Pratap Mullick (1 July 1936 – 18 June 2007) was an Indian illustrator and comics artist. He was best known for illustrating Nagraj of Raj Comics which gained lot of popularity under him and was later handed to Anupam Sinha who made Nagraj an actual superhero. He worked for the Indian comic book series Amar Chitra Katha created by writer and editor Anant Pai. Mullick drew the first 50 issues of Nagraj from 1986 until 1995. He designed the comic-book character Supremo (based on movie star Amitabh Bachchan), who featured in a series published for two years in the 1980s.

==Early life and career==
Mullick was born on 1 July 1936. As a veteran illustrator, Mullick ran his own comics studio and training workshop in Pune. He was also the author of an art-instruction book Sketching, which according to the publisher's website is "a condensation of Pratap Mulick’s life-long devotion to figure drawing and illustration". A blurb on the book claims that 1,00,000 copies have been sold till date.

Sanjay Gupta studio head and co-founder of Raj Comics shared his work experience with Pratap Mulick, during an interview with CulturePOPcorn.

Karline McLain, a researcher who worked at the Amar Chitra Katha production offices, wrote a book which discusses the work of Amar Chitra Katha artists and records conversations with Pratap Mullick.

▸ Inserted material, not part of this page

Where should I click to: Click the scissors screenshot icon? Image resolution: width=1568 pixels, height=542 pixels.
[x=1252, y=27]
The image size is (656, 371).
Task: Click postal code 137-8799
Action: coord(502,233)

==Personal life and death==
Mulick died in Pune, Maharashtra on 18 June 2007, at the age of 70. His son, Milind Mulick, is a well known watercolour artist based in Pune.

==Work==
===As Author and illustrator===
- Sketching by Pratap Mullick (Jyotsna Prakashan)

==Awards and recognition==
Mullick was featured as Indian comics legend creative in the Legend Calendar 2019 released by Comix Theory in January 2019. He is featured on the front cover of the legend calendar.